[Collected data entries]
# # #
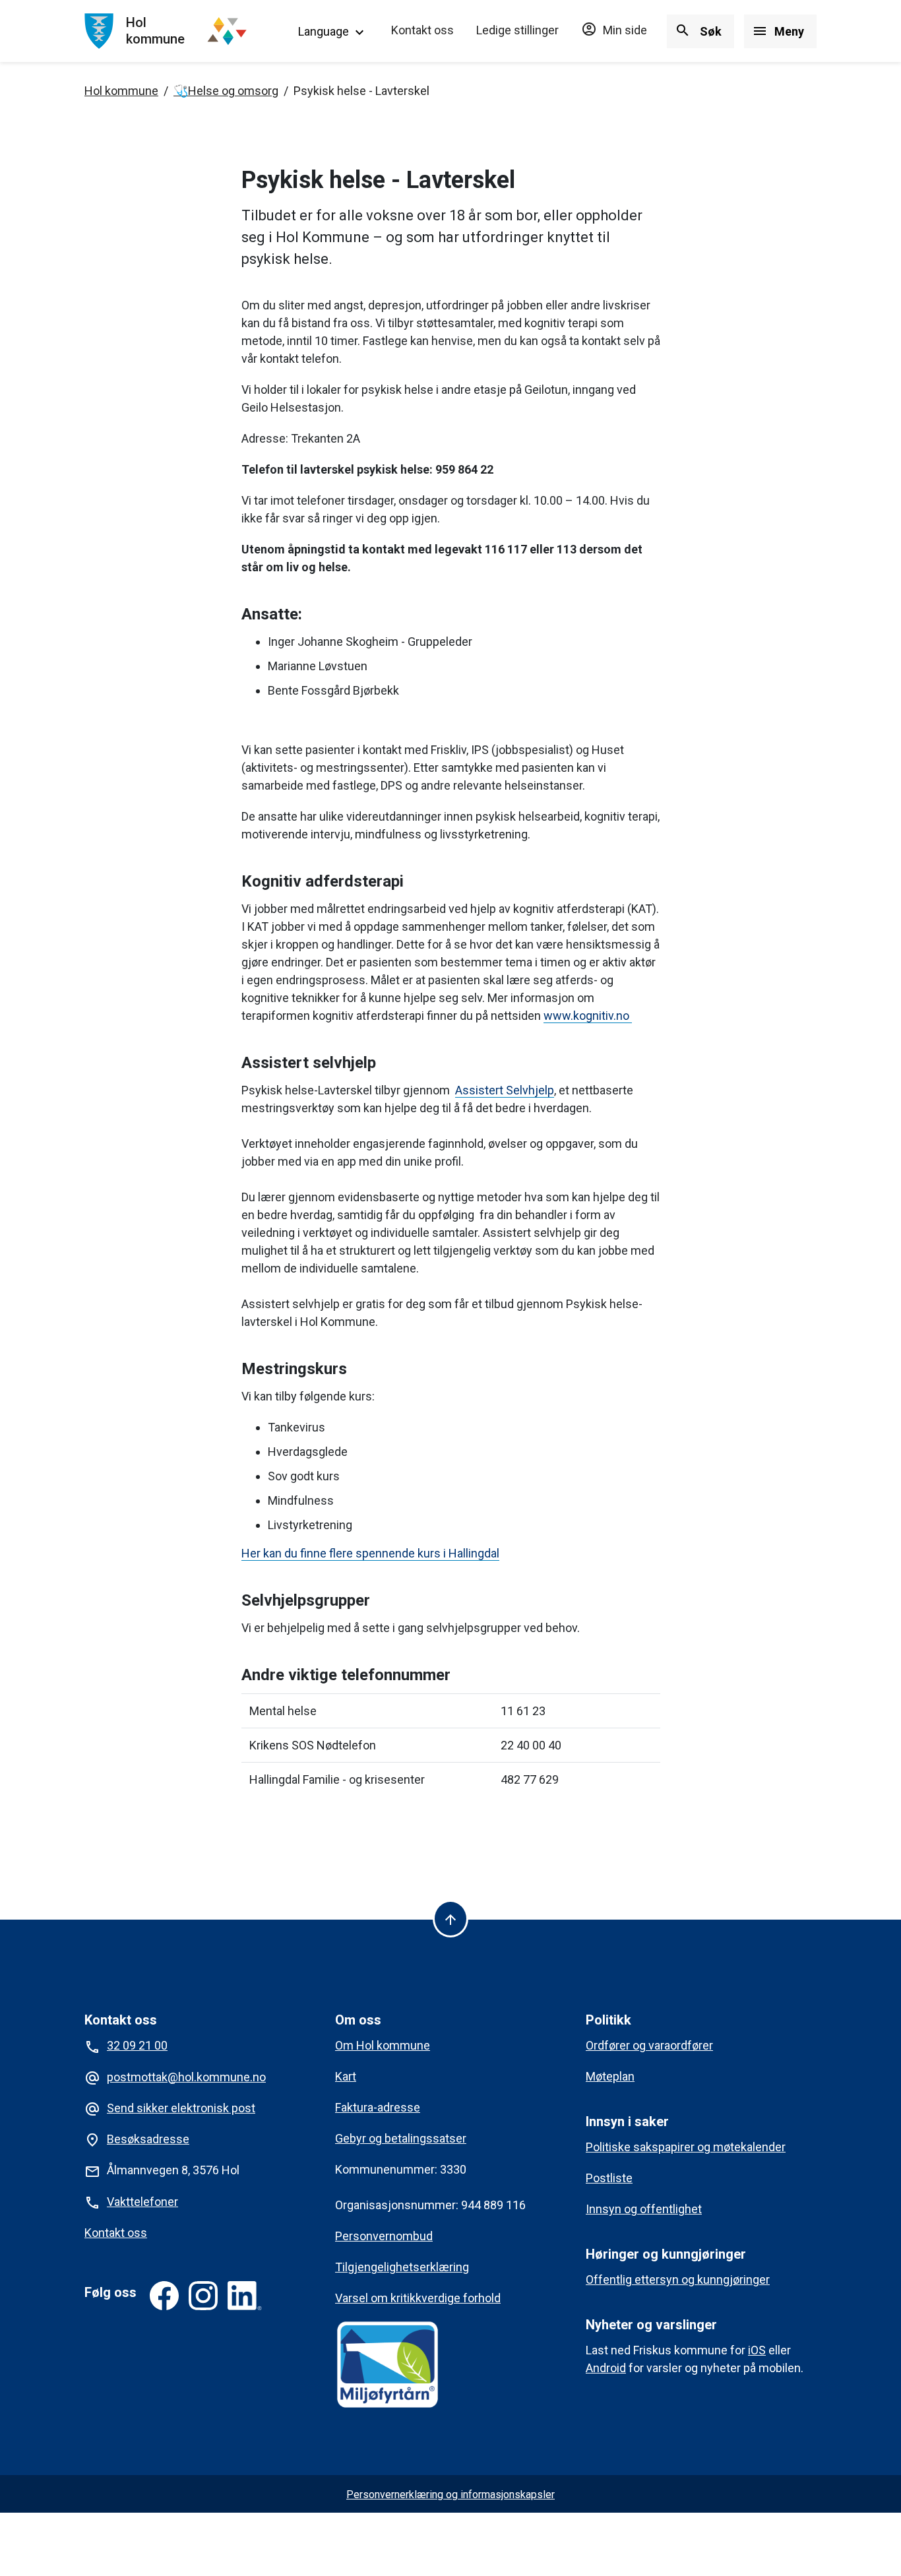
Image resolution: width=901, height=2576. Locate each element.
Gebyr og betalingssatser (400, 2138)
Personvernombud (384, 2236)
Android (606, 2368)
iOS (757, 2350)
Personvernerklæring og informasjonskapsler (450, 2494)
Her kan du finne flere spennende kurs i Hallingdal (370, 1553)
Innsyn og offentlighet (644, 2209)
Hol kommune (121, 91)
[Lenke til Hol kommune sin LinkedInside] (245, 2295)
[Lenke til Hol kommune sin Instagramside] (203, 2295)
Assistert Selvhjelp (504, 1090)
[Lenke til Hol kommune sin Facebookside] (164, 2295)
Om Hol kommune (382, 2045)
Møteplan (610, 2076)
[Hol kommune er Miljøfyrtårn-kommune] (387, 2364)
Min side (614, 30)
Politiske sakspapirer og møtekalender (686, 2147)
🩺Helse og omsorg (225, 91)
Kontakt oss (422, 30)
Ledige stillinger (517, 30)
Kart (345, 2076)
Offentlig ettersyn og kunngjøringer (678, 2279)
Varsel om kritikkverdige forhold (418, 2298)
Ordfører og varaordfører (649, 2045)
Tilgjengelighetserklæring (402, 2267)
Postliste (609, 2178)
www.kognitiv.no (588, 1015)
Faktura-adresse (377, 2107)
# # #
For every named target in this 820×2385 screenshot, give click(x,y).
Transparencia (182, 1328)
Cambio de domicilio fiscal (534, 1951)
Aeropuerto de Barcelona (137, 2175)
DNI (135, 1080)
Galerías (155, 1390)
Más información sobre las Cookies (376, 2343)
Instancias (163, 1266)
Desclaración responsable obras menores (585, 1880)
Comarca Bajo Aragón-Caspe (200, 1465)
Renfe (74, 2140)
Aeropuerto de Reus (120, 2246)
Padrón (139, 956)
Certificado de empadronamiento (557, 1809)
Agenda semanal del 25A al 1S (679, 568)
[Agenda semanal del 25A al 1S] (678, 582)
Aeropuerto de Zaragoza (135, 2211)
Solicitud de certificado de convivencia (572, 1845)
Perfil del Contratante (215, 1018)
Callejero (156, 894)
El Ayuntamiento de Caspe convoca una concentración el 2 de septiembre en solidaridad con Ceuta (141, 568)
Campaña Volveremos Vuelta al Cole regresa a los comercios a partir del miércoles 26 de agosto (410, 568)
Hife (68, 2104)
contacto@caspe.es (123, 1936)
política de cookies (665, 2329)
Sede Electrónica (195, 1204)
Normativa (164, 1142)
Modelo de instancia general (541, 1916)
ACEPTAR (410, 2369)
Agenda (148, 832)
# # #
== ABOUT THIS EXERCISE ==
In the entries above, find the line holding "Aeropuerto de Zaragoza (135, 2211)" and the line holding "Agenda (148, 832)"; print both of them and every line between, exactly, and nothing else.

== TASK RESPONSE ==
Aeropuerto de Zaragoza (135, 2211)
Solicitud de certificado de convivencia (572, 1845)
Perfil del Contratante (215, 1018)
Callejero (156, 894)
El Ayuntamiento de Caspe convoca una concentración el 2 de septiembre en solidaridad con Ceuta (141, 568)
Campaña Volveremos Vuelta al Cole regresa a los comercios a partir del miércoles 26 de agosto (410, 568)
Hife (68, 2104)
contacto@caspe.es (123, 1936)
política de cookies (665, 2329)
Sede Electrónica (195, 1204)
Normativa (164, 1142)
Modelo de instancia general (541, 1916)
ACEPTAR (410, 2369)
Agenda (148, 832)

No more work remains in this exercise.